Questa mattina è proseguita la protesta, cominciata ieri. La vertenza Tecnisol colpisce 40 lavoratori che vivono in questi giorni momenti di incertezza sul loro futuro occupazionale.
“Ancora una volta ci opporremo ad un sistema degli appalti basato su un esasperata contrazione del costo, – ha spiegato Antonio Recano Segetario FIOM CGIL Siracusa – sistema che ormai senza controllo, in un’ottica attenta solo al profitto, premia le azienda meno qualificate, quelle che garantiscono ritmi di lavoro più alti, tagliano diritti ed eludono le leggi e le normative su sicurezza e orari di lavoro”.
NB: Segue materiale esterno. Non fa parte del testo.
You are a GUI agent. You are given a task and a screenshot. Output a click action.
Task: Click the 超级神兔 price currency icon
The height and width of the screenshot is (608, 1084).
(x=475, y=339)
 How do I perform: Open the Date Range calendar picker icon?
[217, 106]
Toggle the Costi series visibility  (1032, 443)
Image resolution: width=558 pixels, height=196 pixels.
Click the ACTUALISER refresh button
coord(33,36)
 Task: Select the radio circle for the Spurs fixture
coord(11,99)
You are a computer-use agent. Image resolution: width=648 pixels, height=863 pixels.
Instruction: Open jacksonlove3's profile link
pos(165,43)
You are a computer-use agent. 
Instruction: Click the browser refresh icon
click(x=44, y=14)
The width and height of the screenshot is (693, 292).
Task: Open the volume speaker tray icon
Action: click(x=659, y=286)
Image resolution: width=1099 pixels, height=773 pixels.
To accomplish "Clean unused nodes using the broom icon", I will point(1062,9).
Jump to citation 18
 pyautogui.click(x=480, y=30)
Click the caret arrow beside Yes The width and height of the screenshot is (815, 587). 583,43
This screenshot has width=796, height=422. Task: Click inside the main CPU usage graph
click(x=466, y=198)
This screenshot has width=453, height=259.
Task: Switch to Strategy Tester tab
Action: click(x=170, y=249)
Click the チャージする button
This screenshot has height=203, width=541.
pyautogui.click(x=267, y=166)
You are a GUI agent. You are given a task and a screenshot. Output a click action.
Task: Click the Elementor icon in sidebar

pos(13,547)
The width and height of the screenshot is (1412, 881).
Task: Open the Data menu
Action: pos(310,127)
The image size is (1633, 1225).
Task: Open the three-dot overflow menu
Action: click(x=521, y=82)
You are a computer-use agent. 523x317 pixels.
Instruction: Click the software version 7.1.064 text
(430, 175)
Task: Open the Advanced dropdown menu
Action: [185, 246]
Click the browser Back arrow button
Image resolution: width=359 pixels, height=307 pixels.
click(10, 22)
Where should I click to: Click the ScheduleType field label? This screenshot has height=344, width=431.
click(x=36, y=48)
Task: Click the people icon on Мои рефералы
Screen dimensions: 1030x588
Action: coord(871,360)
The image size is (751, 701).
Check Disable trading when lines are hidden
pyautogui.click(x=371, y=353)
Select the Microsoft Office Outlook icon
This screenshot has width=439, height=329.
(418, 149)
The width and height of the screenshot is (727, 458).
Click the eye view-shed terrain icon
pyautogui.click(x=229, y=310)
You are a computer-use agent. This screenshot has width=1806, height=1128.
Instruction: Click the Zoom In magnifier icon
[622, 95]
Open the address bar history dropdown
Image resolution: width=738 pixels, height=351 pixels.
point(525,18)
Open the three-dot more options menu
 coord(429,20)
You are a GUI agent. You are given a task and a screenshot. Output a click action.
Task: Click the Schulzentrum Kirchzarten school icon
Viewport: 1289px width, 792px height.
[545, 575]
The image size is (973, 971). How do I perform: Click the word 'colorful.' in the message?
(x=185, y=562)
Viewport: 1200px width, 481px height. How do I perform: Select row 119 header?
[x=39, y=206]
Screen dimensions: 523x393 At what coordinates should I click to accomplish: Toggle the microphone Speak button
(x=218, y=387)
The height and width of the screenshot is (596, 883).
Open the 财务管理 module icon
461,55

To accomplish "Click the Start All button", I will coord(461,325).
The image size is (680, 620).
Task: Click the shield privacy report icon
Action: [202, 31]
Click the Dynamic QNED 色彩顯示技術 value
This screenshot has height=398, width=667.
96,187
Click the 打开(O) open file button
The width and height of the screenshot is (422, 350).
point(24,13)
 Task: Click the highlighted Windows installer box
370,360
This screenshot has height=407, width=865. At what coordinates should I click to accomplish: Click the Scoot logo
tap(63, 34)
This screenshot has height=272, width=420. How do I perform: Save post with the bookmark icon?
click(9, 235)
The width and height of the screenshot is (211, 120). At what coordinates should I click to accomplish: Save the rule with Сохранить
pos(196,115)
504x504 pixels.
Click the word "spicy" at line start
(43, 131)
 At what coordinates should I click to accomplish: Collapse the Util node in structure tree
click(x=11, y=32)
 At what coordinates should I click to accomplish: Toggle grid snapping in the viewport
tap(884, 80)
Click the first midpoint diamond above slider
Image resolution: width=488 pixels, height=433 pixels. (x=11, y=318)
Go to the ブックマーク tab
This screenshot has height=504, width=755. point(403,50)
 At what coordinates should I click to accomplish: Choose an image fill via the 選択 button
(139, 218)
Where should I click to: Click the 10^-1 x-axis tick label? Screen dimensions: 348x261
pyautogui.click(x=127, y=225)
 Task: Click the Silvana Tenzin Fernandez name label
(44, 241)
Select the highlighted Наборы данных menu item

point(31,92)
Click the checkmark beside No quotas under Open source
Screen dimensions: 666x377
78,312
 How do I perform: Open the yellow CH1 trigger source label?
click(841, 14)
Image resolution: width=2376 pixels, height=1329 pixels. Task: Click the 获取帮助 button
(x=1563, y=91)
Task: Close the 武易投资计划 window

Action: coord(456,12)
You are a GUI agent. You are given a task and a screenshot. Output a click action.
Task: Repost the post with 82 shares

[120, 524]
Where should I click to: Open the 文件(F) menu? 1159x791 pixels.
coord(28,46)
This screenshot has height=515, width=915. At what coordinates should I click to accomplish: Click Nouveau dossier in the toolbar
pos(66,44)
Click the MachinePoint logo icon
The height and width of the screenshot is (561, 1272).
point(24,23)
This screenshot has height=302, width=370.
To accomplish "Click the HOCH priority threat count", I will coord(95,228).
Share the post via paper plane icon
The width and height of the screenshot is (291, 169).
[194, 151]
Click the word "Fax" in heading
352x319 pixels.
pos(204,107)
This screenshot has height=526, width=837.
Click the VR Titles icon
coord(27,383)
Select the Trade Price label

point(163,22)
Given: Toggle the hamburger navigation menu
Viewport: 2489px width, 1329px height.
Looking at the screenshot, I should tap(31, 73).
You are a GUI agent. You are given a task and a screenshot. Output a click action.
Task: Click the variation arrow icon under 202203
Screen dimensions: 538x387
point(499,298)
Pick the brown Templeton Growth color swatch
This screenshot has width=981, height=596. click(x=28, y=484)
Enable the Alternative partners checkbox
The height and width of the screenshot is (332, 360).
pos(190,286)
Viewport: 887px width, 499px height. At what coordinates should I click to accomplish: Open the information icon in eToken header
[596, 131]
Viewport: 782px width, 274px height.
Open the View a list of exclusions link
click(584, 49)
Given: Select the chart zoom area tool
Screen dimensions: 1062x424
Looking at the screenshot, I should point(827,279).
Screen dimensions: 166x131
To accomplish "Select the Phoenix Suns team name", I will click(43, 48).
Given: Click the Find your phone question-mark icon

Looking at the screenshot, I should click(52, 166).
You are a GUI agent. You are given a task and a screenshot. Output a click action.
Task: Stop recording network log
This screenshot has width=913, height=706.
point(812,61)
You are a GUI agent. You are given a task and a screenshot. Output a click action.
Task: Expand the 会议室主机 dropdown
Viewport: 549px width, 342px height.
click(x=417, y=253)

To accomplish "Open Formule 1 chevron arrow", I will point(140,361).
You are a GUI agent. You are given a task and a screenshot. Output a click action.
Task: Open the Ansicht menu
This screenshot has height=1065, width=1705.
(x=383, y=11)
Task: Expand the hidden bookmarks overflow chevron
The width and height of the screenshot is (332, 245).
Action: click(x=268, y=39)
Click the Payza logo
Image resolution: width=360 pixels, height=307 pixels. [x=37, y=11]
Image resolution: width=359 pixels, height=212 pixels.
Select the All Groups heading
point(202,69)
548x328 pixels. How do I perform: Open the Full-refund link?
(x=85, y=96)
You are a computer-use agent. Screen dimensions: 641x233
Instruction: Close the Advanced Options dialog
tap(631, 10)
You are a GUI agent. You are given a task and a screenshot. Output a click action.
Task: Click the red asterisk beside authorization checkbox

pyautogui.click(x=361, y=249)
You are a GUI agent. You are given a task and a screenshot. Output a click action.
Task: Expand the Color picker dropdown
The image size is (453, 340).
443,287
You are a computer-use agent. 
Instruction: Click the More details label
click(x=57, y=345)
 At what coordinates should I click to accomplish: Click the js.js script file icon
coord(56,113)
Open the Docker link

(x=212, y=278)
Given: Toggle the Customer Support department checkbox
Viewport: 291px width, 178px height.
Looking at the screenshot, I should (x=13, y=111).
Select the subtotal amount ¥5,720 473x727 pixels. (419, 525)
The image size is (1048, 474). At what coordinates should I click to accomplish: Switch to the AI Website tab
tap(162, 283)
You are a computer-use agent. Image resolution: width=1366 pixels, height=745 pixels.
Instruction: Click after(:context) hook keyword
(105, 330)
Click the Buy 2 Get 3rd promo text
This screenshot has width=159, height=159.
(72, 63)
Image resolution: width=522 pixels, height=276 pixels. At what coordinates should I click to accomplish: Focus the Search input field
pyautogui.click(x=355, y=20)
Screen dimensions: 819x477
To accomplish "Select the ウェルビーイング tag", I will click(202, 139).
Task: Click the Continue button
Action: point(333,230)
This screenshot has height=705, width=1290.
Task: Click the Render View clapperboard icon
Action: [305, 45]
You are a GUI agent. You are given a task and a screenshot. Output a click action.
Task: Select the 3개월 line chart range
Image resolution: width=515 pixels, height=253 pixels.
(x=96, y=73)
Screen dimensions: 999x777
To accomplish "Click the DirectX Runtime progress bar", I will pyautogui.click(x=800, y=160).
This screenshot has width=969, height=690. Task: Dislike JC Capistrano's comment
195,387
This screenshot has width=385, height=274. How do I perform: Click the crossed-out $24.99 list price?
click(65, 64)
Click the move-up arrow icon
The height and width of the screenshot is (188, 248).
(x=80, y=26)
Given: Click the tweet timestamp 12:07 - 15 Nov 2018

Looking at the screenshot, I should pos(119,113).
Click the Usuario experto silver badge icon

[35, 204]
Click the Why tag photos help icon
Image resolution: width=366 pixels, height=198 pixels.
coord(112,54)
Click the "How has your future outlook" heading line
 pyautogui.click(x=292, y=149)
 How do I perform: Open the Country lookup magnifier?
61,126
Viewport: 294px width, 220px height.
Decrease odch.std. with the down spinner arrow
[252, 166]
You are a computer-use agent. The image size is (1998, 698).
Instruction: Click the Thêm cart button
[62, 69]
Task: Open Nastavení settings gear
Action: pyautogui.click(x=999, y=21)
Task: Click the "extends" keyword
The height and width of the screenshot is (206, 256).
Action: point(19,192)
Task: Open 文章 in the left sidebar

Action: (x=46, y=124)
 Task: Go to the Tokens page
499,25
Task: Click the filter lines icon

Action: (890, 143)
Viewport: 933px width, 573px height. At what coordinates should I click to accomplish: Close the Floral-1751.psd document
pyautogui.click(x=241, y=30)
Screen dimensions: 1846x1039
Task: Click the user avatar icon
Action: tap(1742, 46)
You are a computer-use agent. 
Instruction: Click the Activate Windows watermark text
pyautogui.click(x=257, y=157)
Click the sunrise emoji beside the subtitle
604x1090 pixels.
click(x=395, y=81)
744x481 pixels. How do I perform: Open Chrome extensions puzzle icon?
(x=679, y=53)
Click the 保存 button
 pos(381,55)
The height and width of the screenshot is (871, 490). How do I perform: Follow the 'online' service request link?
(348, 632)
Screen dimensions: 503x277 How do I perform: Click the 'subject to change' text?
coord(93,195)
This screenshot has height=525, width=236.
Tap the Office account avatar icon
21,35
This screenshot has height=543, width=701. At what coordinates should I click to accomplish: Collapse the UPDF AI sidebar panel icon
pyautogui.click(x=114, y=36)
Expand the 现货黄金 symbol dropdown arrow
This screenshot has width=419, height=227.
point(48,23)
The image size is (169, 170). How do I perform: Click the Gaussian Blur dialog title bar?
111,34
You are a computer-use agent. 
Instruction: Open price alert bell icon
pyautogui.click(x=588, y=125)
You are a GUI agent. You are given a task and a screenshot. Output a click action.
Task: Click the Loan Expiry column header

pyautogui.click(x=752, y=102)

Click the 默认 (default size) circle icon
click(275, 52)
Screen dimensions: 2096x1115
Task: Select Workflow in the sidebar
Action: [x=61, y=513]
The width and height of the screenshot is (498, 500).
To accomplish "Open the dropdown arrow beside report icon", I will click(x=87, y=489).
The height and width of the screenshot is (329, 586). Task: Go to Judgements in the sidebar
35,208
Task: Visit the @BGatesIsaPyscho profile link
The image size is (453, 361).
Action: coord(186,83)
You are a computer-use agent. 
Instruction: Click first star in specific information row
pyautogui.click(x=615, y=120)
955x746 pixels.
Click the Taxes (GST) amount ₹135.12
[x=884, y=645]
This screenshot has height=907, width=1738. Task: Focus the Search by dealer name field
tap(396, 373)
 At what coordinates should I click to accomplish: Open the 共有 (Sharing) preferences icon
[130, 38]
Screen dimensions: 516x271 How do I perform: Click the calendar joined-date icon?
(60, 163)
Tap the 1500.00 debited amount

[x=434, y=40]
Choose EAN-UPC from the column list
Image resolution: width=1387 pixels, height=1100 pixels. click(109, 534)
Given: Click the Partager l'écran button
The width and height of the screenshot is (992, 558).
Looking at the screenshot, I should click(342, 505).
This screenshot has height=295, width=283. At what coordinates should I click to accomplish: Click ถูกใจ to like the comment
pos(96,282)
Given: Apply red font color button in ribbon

“Dobbiamo pretendere regole certe che garantiscano la legalità ed il rispetto delle norme e dei contratti, – ha concluso il segretario – un’assunzione di responsabilità da parte delle imprese committenti per l’applicazione di una “clausola sociale” che difenda l’occupazione in una giusta visione di sviluppo. Occorre dare una soluzione ad una vertenza generale che oggi coinvolge con il proprio carico di esasperazione e disperazione tutti i lavoratori dell’indotto.”